→ **Dataset excerpts**
#####
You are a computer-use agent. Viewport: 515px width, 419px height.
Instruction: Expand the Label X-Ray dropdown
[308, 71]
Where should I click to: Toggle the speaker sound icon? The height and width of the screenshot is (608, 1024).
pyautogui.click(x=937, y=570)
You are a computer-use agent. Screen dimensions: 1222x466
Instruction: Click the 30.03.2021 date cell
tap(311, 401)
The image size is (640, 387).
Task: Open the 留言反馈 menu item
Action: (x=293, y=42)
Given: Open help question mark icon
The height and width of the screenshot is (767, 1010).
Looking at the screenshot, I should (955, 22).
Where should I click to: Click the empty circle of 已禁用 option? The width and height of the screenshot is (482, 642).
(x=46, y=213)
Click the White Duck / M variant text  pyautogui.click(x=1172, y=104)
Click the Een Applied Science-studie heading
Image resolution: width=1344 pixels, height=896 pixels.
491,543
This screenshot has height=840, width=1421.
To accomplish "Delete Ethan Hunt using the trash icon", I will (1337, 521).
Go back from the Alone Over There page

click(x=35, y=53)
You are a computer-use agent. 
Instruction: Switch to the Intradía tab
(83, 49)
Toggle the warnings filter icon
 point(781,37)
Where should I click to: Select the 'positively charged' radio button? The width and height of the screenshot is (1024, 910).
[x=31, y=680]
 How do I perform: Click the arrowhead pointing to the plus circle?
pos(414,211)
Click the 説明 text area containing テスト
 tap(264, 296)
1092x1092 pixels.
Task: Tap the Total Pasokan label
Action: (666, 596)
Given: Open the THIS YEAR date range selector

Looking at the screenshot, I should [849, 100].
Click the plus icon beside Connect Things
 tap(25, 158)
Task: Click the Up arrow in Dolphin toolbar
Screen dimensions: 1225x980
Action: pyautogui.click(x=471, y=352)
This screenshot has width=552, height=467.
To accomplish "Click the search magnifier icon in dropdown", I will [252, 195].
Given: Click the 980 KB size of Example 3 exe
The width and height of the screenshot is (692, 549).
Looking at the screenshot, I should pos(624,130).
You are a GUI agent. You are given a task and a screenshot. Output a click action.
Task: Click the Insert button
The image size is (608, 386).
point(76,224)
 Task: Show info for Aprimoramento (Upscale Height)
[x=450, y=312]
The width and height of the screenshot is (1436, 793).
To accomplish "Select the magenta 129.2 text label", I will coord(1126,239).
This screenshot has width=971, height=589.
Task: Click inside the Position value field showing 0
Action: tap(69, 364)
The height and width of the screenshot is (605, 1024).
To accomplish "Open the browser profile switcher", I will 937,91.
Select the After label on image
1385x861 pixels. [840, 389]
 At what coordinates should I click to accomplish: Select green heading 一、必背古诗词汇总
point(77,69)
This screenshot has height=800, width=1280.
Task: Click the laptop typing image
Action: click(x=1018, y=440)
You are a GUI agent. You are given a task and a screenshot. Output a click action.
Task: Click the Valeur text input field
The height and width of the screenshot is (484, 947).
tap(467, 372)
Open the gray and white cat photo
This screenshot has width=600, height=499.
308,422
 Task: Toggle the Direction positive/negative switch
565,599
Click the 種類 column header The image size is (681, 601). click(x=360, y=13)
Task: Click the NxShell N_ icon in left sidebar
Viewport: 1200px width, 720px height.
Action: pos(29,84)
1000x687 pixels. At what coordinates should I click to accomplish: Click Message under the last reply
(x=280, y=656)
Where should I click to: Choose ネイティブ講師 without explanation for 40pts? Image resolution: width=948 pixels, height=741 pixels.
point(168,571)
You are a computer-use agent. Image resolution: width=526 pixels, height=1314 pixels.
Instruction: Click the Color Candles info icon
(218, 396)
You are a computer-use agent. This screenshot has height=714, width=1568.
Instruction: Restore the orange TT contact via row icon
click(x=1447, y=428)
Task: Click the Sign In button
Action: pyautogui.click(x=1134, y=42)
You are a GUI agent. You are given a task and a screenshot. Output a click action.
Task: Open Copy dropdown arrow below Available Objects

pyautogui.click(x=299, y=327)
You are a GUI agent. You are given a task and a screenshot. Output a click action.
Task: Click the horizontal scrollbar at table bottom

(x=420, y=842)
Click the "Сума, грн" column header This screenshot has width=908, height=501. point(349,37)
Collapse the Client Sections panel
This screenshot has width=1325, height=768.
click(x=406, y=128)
#####
→ **Your objective**
Transcribe each line of the listing above precisely as it appears.

→ **Exercise output**
You are a computer-use agent. Viewport: 515px width, 419px height.
Instruction: Expand the Label X-Ray dropdown
[308, 71]
Where should I click to: Toggle the speaker sound icon? The height and width of the screenshot is (608, 1024).
pyautogui.click(x=937, y=570)
You are a computer-use agent. Screen dimensions: 1222x466
Instruction: Click the 30.03.2021 date cell
tap(311, 401)
The image size is (640, 387).
Task: Open the 留言反馈 menu item
Action: (x=293, y=42)
Given: Open help question mark icon
The height and width of the screenshot is (767, 1010).
Looking at the screenshot, I should (955, 22).
Where should I click to: Click the empty circle of 已禁用 option? The width and height of the screenshot is (482, 642).
(x=46, y=213)
Click the White Duck / M variant text  pyautogui.click(x=1172, y=104)
Click the Een Applied Science-studie heading
Image resolution: width=1344 pixels, height=896 pixels.
491,543
This screenshot has height=840, width=1421.
To accomplish "Delete Ethan Hunt using the trash icon", I will (1337, 521).
Go back from the Alone Over There page

click(x=35, y=53)
You are a computer-use agent. 
Instruction: Switch to the Intradía tab
(83, 49)
Toggle the warnings filter icon
 point(781,37)
Where should I click to: Select the 'positively charged' radio button? The width and height of the screenshot is (1024, 910).
[x=31, y=680]
 How do I perform: Click the arrowhead pointing to the plus circle?
pos(414,211)
Click the 説明 text area containing テスト
 tap(264, 296)
1092x1092 pixels.
Task: Tap the Total Pasokan label
Action: (666, 596)
Given: Open the THIS YEAR date range selector

Looking at the screenshot, I should [849, 100].
Click the plus icon beside Connect Things
 tap(25, 158)
Task: Click the Up arrow in Dolphin toolbar
Screen dimensions: 1225x980
Action: pyautogui.click(x=471, y=352)
This screenshot has width=552, height=467.
To accomplish "Click the search magnifier icon in dropdown", I will [252, 195].
Given: Click the 980 KB size of Example 3 exe
The width and height of the screenshot is (692, 549).
Looking at the screenshot, I should pos(624,130).
You are a GUI agent. You are given a task and a screenshot. Output a click action.
Task: Click the Insert button
The image size is (608, 386).
point(76,224)
 Task: Show info for Aprimoramento (Upscale Height)
[x=450, y=312]
The width and height of the screenshot is (1436, 793).
To accomplish "Select the magenta 129.2 text label", I will coord(1126,239).
This screenshot has width=971, height=589.
Task: Click inside the Position value field showing 0
Action: tap(69, 364)
The height and width of the screenshot is (605, 1024).
To accomplish "Open the browser profile switcher", I will 937,91.
Select the After label on image
1385x861 pixels. [840, 389]
 At what coordinates should I click to accomplish: Select green heading 一、必背古诗词汇总
point(77,69)
This screenshot has height=800, width=1280.
Task: Click the laptop typing image
Action: click(x=1018, y=440)
You are a GUI agent. You are given a task and a screenshot. Output a click action.
Task: Click the Valeur text input field
The height and width of the screenshot is (484, 947).
tap(467, 372)
Open the gray and white cat photo
This screenshot has width=600, height=499.
308,422
 Task: Toggle the Direction positive/negative switch
565,599
Click the 種類 column header The image size is (681, 601). click(x=360, y=13)
Task: Click the NxShell N_ icon in left sidebar
Viewport: 1200px width, 720px height.
Action: pos(29,84)
1000x687 pixels. At what coordinates should I click to accomplish: Click Message under the last reply
(x=280, y=656)
Where should I click to: Choose ネイティブ講師 without explanation for 40pts? Image resolution: width=948 pixels, height=741 pixels.
point(168,571)
You are a computer-use agent. Image resolution: width=526 pixels, height=1314 pixels.
Instruction: Click the Color Candles info icon
(218, 396)
You are a computer-use agent. This screenshot has height=714, width=1568.
Instruction: Restore the orange TT contact via row icon
click(x=1447, y=428)
Task: Click the Sign In button
Action: pyautogui.click(x=1134, y=42)
You are a GUI agent. You are given a task and a screenshot. Output a click action.
Task: Open Copy dropdown arrow below Available Objects

pyautogui.click(x=299, y=327)
You are a GUI agent. You are given a task and a screenshot. Output a click action.
Task: Click the horizontal scrollbar at table bottom

(x=420, y=842)
Click the "Сума, грн" column header This screenshot has width=908, height=501. point(349,37)
Collapse the Client Sections panel
This screenshot has width=1325, height=768.
click(x=406, y=128)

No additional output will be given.